I looked at the metadata that's been assembled (https://github.com/biosimulations/biosimulations-physiome/blob/dev/projects.json). It looks pretty good. It looks like a few attributes need to be transformed for BioSimulators-utils and a couple of additional pieces of information could be scraped (markdown formatting for description, license, timestamp from Git commit)

identifier:
- Because of the two namespaces (e and exposure), I think the identifiers need to be e/xxx or exposure/xxxxxxxxxxxxxx
- BioSimulators-utils utils expects the key to be identifiers rather than identifier.
- BioSimulators-utils utils expects the value to be a list of dictionaries with keys
  - uri: http://identifiers.org/pmr:e/xxx
  - label: pmr:e/xxx
hash: FYI, BioSimulators-utils will ignore this. The hash could be encoded into the source. See next bullet.
source:
- BioSimulators-utils expects this key to be sources rather than source
- BioSimulators-utils expects the value to be a dictionary with two keys
  - uri: http://identifiers.org/pmr.workspace:35f/@@file/81ef7ed4cf06f0cd4b87da239d282fc559738796 (I think the hash could be encoded here; I just requested a identifiers.org prefix for this)
  - label: pmr.workspace:35f/@@file/81ef7ed4cf06f0cd4b87da239d282fc559738796
title: Looks good

description: Markdown can be used to capture the formatting. Here's a sketch of how it can be done

import bs4
import markdownify
import requests

response = requests.get('https://models.physiomeproject.org/e/3fd')
response.raise_for_status()
html = response.content

doc = bs4.BeautifulSoup(html)
content_core = doc.find(id='content-core').find('div')
for table in content_core.find_all(class_='tmp-doc-informalfigure table'):
    table.decompose()
for image in content_core.find_all('img'):
    image.decompose()

description = markdownify.MarkdownConverter().convert_soup(content_core).strip()

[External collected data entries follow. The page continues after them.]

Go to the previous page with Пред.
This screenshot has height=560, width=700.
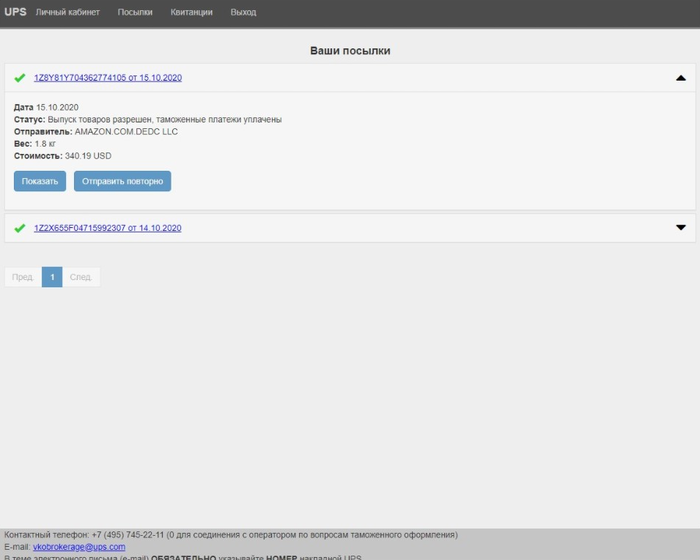click(24, 277)
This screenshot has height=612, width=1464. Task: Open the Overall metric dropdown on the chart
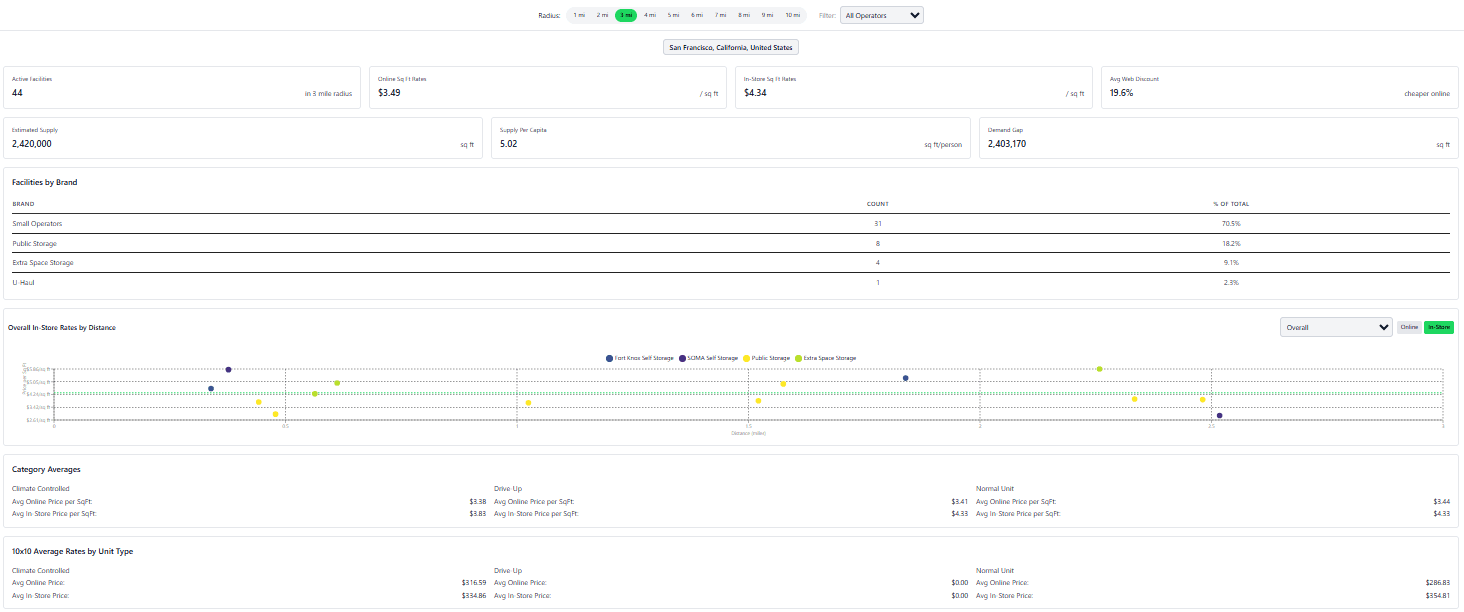[1336, 326]
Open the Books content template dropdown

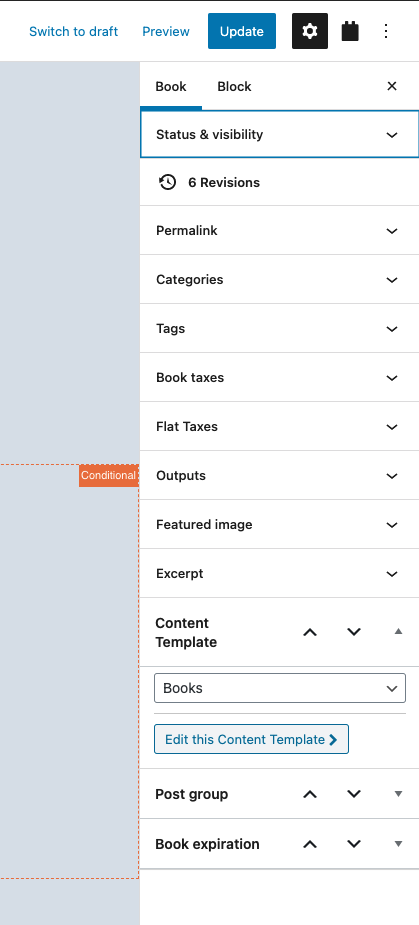pyautogui.click(x=280, y=688)
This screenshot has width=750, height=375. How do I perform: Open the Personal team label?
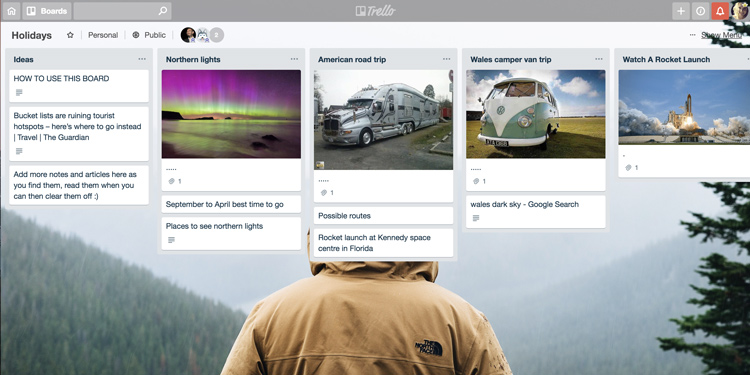[103, 35]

summary: empty strings ("") should be converted to null
thumbnails: For BioSimulators-utils, the thumbnails will need to be downloaded and the values of the thumbnails attribute will need to be converted to a path within the COMBINE archive (i.e. strip off everything up to the identifier)
tags:
- BioSimulators-utils expects this key to be keywords rather than tags
- BioSimulators-utils expects the value of this key to be a list of strings
citation
- BioSimulators-utils expects this key to be references rather than citation
- BioSimulators-utils expects the value to be a list of dictionaries with keys
  - uri: http://identifiers.org/pubmed/19486676
  - label: An integrated model of eicosanoid metabolism and signaling based on lipidomics flux analysis. .... This method can be used to look up more complete metadata and generate a human-readable label for references https://github.com/biosimulators/Biosimulators_utils/blob/f8370913679828b6a45dad047123c0ab84a6f43d/biosimulators_utils/ref/utils.py#L23.
authors: BioSimulators-utils expects authors to be a list of dictionaries with keys
- uri: null (preferably this would be ORCIDs, but we don't know these)
- label: e.g., Geoffrey Nunns
contributors: BioSimulators-utils expects contributors to be a list of dictionaries with keys
- uri: http://identifiers.org/orcid:0000-0001-5801-5510 (preferably ORCID, another URI is fine too such as your personal website, GitHub profile, etc.)
- label: Bilal Shaikh
license:
- I think we should scrape this because people care about preserving license information.
- Most, but not all models are licensed CC BY 3.0. I think we need to scrape this from the web pages. Some pages say The terms of use/license for this work is unspecified. (i.e., "license": null). Some pages don't say anything about licenses, which I guess we can interpret as "license": null.
  - I think you could scrape this text from each model, calculate the set of unique strings (possibly as small as 2), and then assign each to the appropriate SPDX id.
- BioSimulators-utils expects the license to be captured as a dictionary with two keys
  - uri: http://identifiers.org/spdx:CC-BY-3.0
  - label: CC BY 3.0
created: I think this could be set equal to the timestamp for the git commit.

Answer 1 · 2022-04-11T15:06:50.000Z

Replaced with other issues